Simulation and control of complex distillation processes

The proper choice and implementation of control method improve reliability and performance of distillation column control, which can translate into a reduction of energy usage while maintaining product quality and rates, hence economic benefit. However, clear guidelines to determine which and when advanced control strategies should be used instead of traditional control strategies are still not available. Previous work has been focused on two-product single columns. In this study, two complex distillation processes, a fluid catalytic cracker unit (FCCU) main fractionator and a gas recovery unit, are simulated with rigorous models. Traditional decentralized and model predictive control (MPC) are applied to both processes, and their performances are compared in terms of their capability to handle constrained multivariable processes.

A detailed tray-to-tray rigorous model for the FCCU main fractionator is developed, in which the Soave-Redlich-Kwong (SRK) equations are used to model vapor-liquid phase equilibrium. The feed is characterized as a mixture of 36 pseudo-components and 9 defined components including water, hydrogen and light hydrocarbons from CI to C4. An efficient algorithm is developed to solve the dynamic model equations. Two decentralized control systems, one without decoupler, one with a simple decoupler are implemented, and compared with a DMCPlus™ controller. The DMCPlus™ controller performs better than both decentralized controls due to its superior decoupling power.

The gas recovery unit consists of three distillation columns operated in series with feed-bottoms heat integration for the first column. Rigorous models are developed for the columns and the heat exchanger, including pressure and heat transfer dynamics. The process is a highly coupled system and has interactive constraints that exist in different units. A decentralized control system with override controls for constraints is designed, implemented on the GRU simulator, and is compared with a DMCPlus™ controller with 10 independent variables and 12 dependent variables. The DMCPlus™ controller outperforms the decentralized control system in terms of constraint handling due to its flexibility.

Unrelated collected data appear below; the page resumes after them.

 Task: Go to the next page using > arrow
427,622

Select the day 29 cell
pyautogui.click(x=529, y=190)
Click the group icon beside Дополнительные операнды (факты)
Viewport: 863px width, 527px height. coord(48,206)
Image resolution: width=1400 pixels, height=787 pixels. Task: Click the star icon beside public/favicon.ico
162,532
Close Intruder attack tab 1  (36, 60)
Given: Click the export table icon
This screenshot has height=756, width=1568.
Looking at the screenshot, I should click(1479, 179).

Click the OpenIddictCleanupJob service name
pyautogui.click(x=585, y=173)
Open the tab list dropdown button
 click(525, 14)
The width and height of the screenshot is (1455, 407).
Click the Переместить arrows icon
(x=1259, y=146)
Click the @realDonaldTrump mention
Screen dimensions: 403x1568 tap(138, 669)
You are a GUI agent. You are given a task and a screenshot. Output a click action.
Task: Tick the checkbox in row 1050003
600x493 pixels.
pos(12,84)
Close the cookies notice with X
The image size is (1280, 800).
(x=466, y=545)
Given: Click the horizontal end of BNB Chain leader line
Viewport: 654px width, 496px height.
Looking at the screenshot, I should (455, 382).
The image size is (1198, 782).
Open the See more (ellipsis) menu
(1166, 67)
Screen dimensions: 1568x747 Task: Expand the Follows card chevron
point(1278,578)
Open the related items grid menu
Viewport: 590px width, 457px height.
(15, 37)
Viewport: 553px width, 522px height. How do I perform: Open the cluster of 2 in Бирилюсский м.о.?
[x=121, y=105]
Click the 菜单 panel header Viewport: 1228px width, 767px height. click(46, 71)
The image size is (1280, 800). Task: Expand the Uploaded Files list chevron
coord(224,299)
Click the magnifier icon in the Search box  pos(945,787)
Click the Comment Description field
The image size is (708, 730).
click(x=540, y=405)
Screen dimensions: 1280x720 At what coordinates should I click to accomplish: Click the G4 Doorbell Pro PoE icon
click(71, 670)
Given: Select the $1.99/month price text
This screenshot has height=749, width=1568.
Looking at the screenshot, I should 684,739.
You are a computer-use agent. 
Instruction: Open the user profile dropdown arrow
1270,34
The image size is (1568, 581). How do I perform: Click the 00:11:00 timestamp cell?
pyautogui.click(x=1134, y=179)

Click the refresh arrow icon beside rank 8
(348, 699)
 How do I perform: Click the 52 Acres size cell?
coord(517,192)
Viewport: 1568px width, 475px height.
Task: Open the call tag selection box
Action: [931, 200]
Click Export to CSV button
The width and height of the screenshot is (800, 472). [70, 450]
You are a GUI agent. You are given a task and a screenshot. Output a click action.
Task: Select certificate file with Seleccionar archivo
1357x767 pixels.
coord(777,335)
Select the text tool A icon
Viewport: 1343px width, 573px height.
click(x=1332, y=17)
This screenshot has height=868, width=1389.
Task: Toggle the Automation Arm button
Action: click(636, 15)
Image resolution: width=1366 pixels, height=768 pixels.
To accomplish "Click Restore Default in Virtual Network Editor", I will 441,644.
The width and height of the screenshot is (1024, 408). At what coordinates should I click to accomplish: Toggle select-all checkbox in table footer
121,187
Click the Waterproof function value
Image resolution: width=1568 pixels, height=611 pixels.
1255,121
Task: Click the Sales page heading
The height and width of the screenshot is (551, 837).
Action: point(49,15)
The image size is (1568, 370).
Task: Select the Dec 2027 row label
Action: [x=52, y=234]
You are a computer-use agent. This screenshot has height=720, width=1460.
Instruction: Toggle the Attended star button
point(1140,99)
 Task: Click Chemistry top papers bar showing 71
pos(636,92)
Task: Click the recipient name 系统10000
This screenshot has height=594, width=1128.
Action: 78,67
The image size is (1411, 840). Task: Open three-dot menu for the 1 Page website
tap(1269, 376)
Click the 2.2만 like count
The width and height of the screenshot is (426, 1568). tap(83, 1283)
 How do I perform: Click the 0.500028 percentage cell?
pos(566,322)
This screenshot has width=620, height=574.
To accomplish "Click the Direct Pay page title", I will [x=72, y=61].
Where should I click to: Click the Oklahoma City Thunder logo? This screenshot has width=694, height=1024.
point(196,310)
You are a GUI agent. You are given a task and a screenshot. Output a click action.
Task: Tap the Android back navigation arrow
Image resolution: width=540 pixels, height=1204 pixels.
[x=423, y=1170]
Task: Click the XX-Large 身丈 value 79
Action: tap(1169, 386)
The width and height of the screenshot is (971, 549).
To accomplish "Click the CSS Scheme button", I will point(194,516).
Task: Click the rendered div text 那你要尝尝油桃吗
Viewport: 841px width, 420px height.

The effects of including level control into MPC are also investigated. Three DMCPlus™ controllers with different strategies for controlling the bottom level of the first column are implemented for the GRU process. The first DMCPlus™ controller does not control the level, while the second one moves setpoint to the PI level controller, and the third one controls the level directly by manipulating the deethanizer bottoms flow. The results show that including level into MPC controller improves composition control in cases that the manipulated variable for the level control has significant impact on compositions.